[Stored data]
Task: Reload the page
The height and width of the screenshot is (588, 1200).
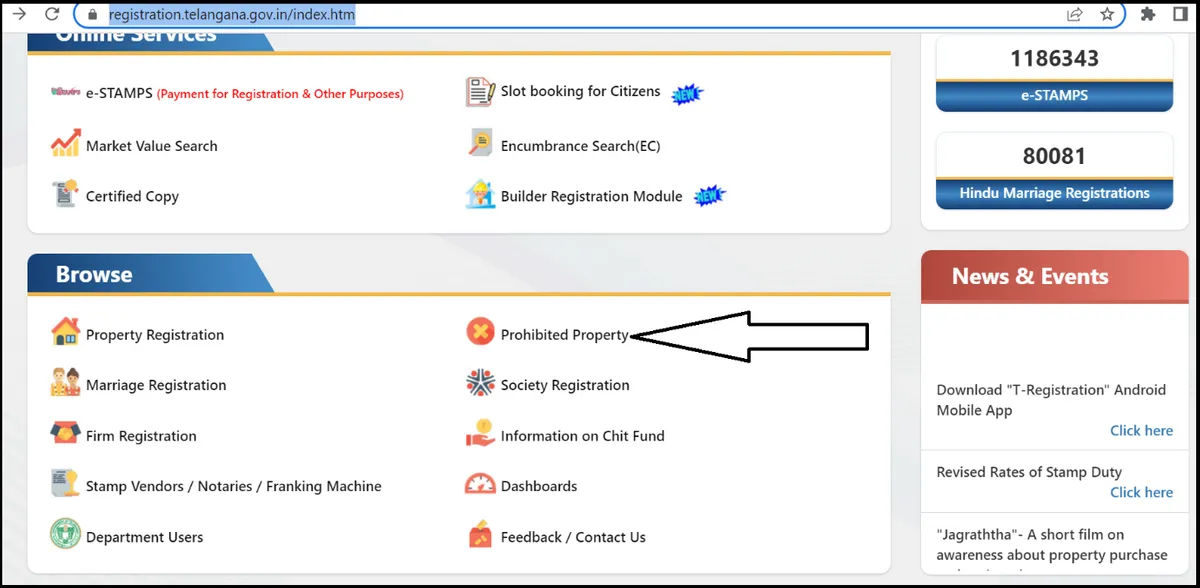Action: (x=51, y=15)
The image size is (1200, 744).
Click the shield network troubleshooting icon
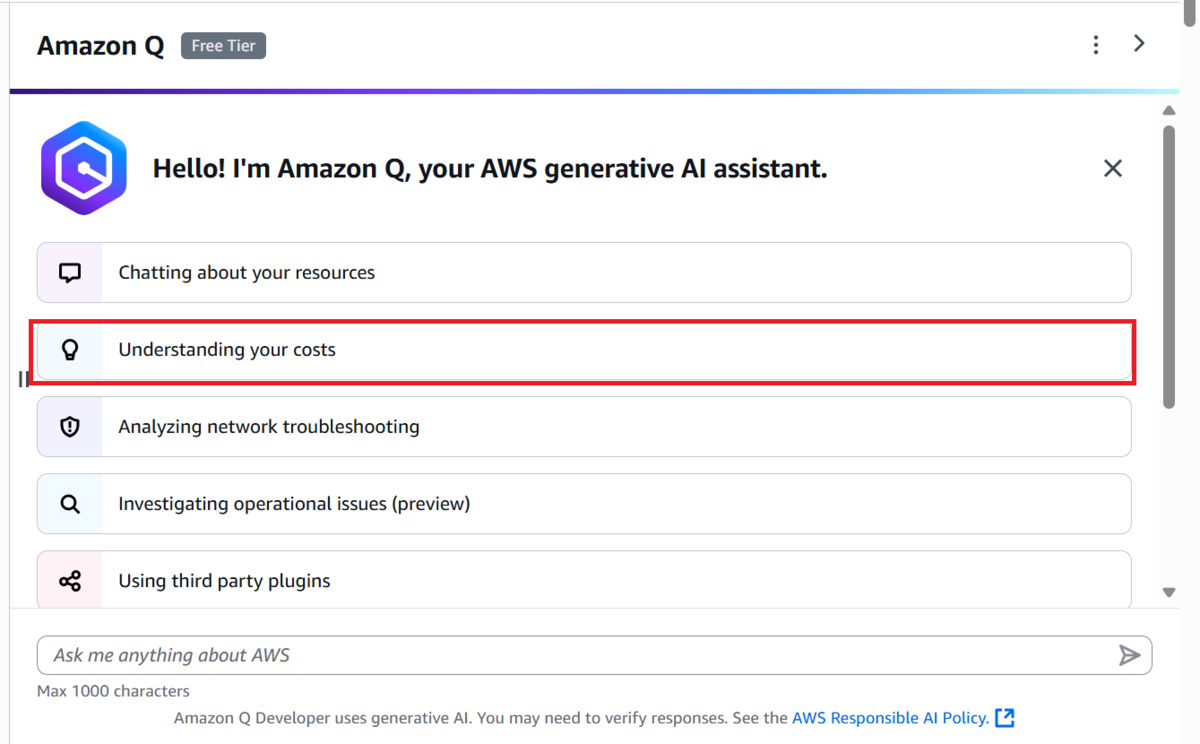(x=70, y=427)
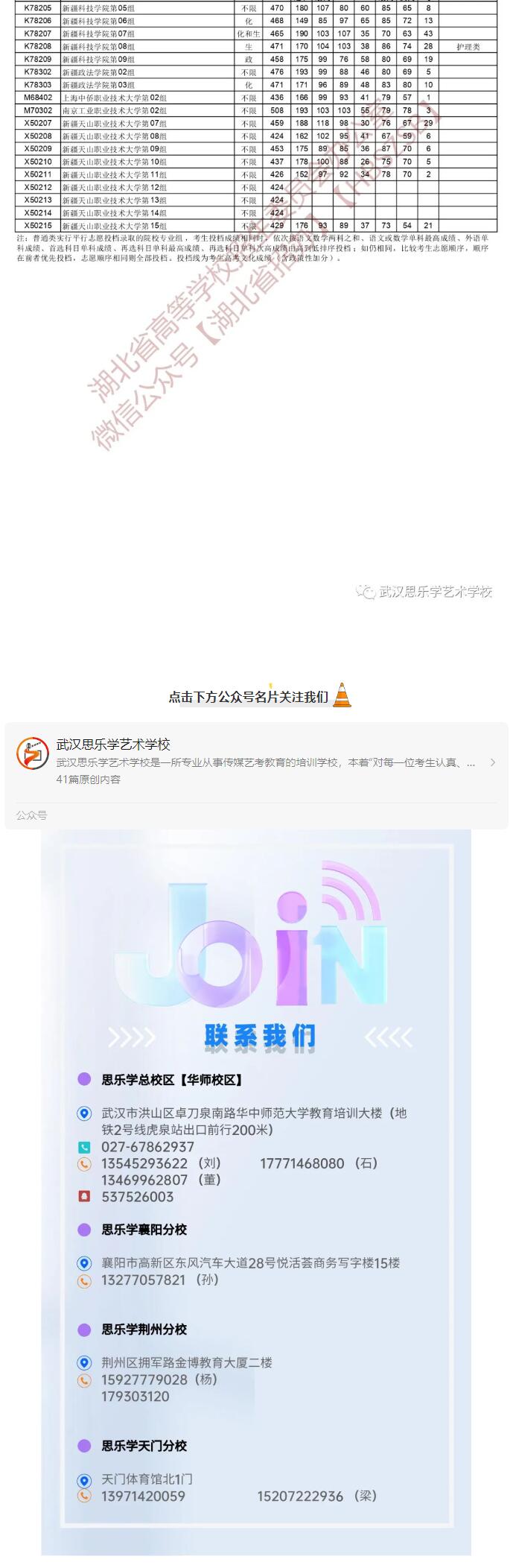This screenshot has height=1568, width=510.
Task: Expand the official account card chevron
Action: pos(492,762)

DIRECTIONS FOR THIS TASK:
Verbatim, write out the line containing "Click the shield network troubleshooting icon" and all later lines through the end of the records, leaving every picture out.

REPLY:
Click the shield network troubleshooting icon
(x=70, y=427)
This screenshot has height=1568, width=510.
Task: Expand the official account card chevron
Action: pos(492,762)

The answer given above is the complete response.